Evapotranspiration is the main limitation for irrigation development in developing countries and semi-arid regions. Proper prediction of this variable is key for proper planning and positively contribute to daily management of irrigation schemes. This study used 18 years (2001-2018) of remotely sensed data extracted at Keiskammahoek Irrigation Scheme, Eastern Cape province of South Africa, a province that has been declared drought disaster region forcing many irrigation schemes in this region to close some irrigated sections in order to deal with reduced dam levels. This study used three prediction models, namely Auto-Regressive Integrated Moving Average (ARIMA), Artificial Neural Networks (ANN), and Hybrid (ARIMA-ANN) to predict ET for optimal water use in this irrigation scheme.

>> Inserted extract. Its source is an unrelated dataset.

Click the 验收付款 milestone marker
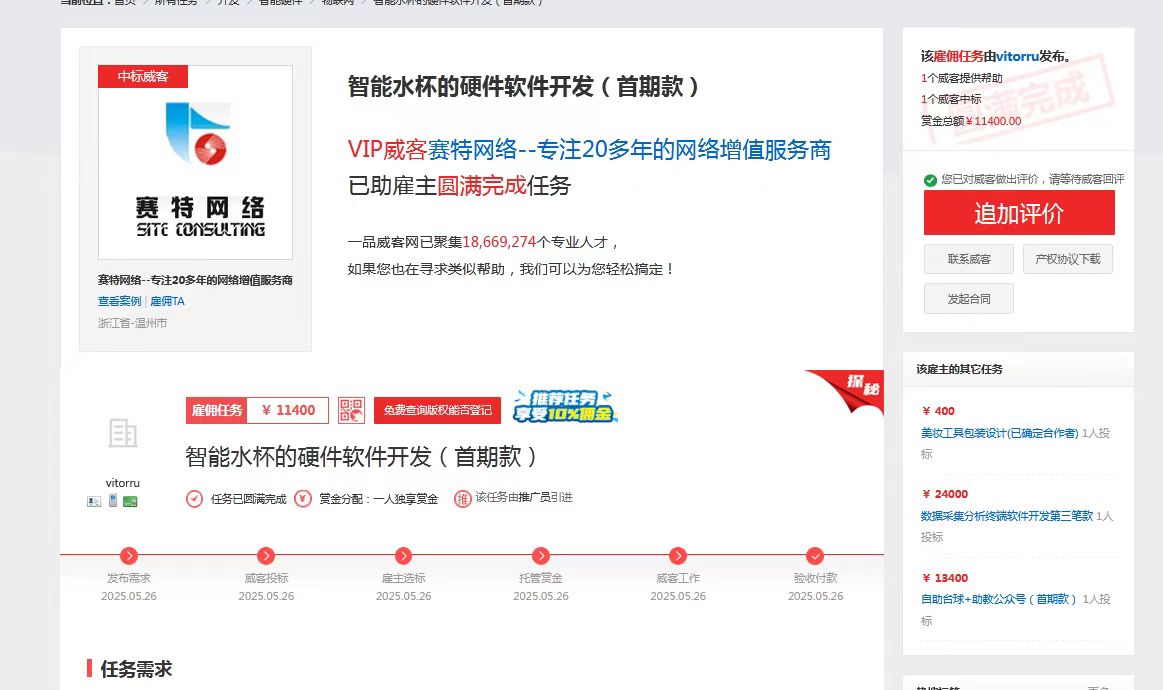 (815, 556)
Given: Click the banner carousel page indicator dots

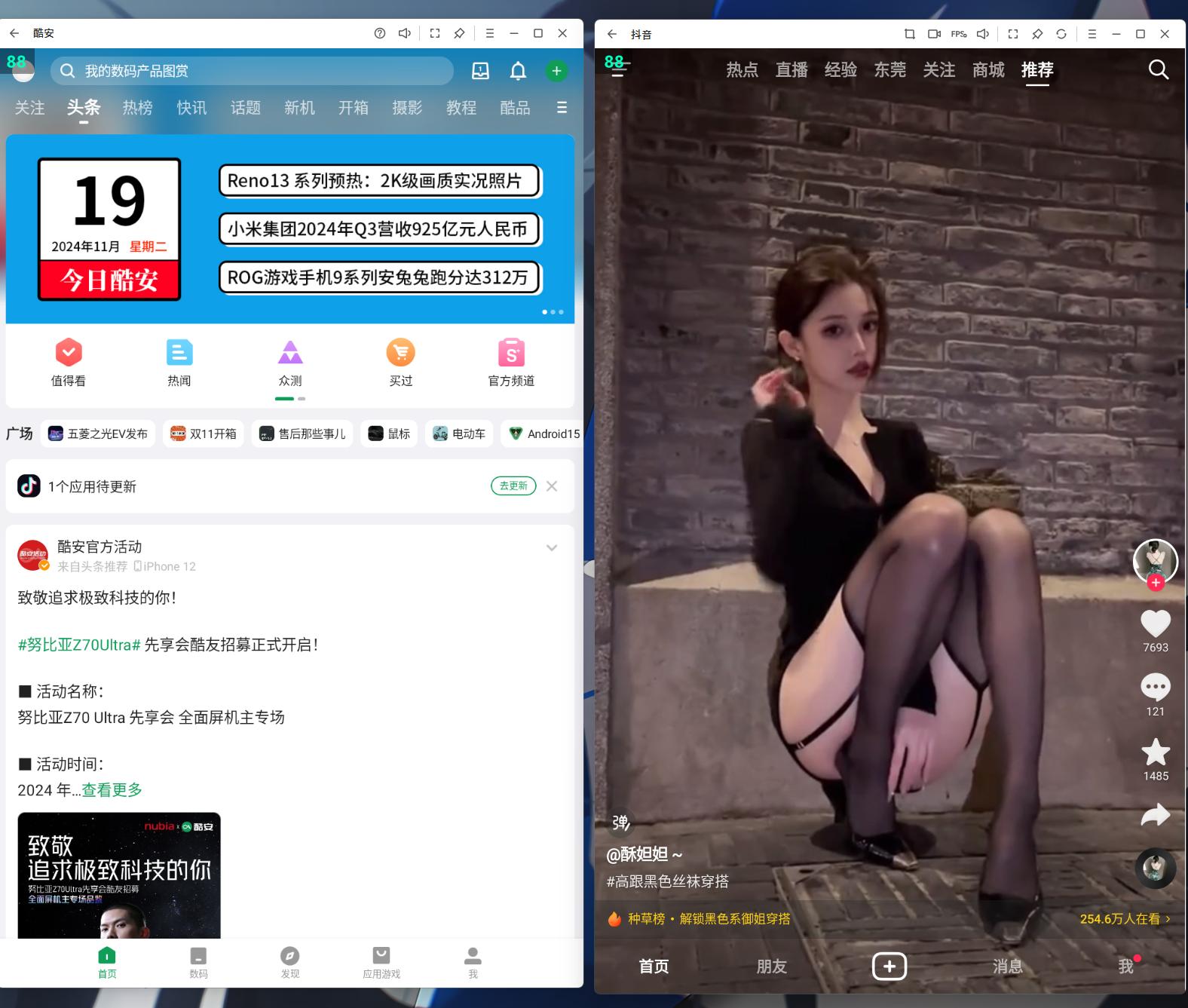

The prediction models were evaluated using four model performance statistics, namely Root Mean Square Error (RMSE), Mean Absolute Percentage Error (MAPE), Mean Absolute Error (MAE), and the Pearson’s correlation of coefficient (R). The results show that the hybrid (ARIMA-ANN) model outperformed both the ARIMA and ANN consecutively with less values of the statistical performance evaluation showing RMSE = 33.80, MAE = 27.02, MAPE = 17.31, and R = 0.94 compared to higher values of ARIMA and ANN. In general, these prediction results show the dominance of the Hybrid (ARIMA-ANN) model over ARIMA and ANN. These results will assist water managers at Keiskammahoek Irrigation Scheme to plan effectively.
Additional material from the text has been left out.